En imaginant une séparation étanche, totale et irréversible entre la vie professionnelle et la vie privée, la série dystopique Severance soulève des questions inconfortables sur la place de l’individualité dans l’entreprise. L’adoption d’un rôle social professionnel nous fait-il devenir autre ? Peut-on imaginer une éthique des affaires sans l’individualité des collaborateurs ?

Sortie en 2022, la première saison est déjà considérée comme culte, du fait de l’originalité de son scénario et de son esthétique angoissante. L’idée à l’origine de la série est relativement simple : puisque le stress lié à la vie professionnelle peut peser sur la vie privée, serait-il bénéfique de scinder ces univers via la neurochirurgie, de manière à oublier totalement ce qu’il se passe pendant la journée de travail ? C’est la question que s’est posée Dan Erickson, le créateur de la série, alors qu’il occupait un poste qui ne lui convenait pas et dont il ne voyait pas le sens.

Un meilleur équilibre

Si cette série fascine, c’est notamment parce qu’elle résonne avec des aspirations croissantes dans le monde du travail. Elle fait écho à la recherche d’un meilleur équilibre entre la vie privée et la vie professionnelle, face à une invasion croissante de la vie professionnelle dans la vie privée, mais aussi à l’aspiration grandissante d’une plus forte cohérence entre emploi et valeurs personnelles.

Pourtant, à travers une solution extrême de dissociation neurochirurgicale entre vie professionnelle et vie privée, la série Severance présente une vision de l’organisation angoissante et déshumanisée, où tout ce qui fait l’altérité d’une personne est mis à l’écart. Ce faisant, elle interroge la place de l’individualité au travail.

Tous scindés au travail ?

Si l’opération chirurgicale de dissociation proposée dans Severance est radicale, elle nous amène cependant à interroger nos comportements en entreprise. Nous pouvons par exemple envisager cette dissociation comme une métaphore du rôle social que l’on adopte au sein de l’organisation.

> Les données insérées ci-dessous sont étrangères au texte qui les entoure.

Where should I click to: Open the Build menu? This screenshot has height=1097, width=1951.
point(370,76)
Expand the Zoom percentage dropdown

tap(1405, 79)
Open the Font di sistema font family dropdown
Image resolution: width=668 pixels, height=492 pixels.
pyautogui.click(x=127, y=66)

La notion de « rôle social » empruntée au sociologue Erving Goffman se réfère à la nécessité de se conformer à tout un ensemble de règles, d’attentes et de normes qui limitent ce qui est considéré comme comportement adéquat dans une situation sociale donnée. Cela vaut pour les situations de travail où, tels des acteurs au théâtre, nous adaptons notre posture, nos attitudes et nos codes vestimentaires en fonction des diverses situations interactionnelles professionnelles que nous rencontrons. Ce rôle social s’inscrit jusque dans les émotions que nous exhibons, et qui sont parfois feintes, pour correspondre aux attentes codifiées de l’organisation.

Dans la série Severance, nous voyons une représentation de ces ajustements comportementaux et émotionnels poussée à l’extrême. Par exemple, lorsque certains employés « dissociés » de l’entreprise Lumon Industries montrent un dévouement sans failles aux fondateurs de l’entreprise, ou encore lorsqu’ils se conforment à « faire la fête » pendant 5 minutes, afin de célébrer leurs résultats. Bien que caricaturale, cette représentation nous confronte à notre propre réalité : à quel point ajustons-nous nos comportements aux normes de nos situations de travail ? Comment vivons-nous cet ajustement ?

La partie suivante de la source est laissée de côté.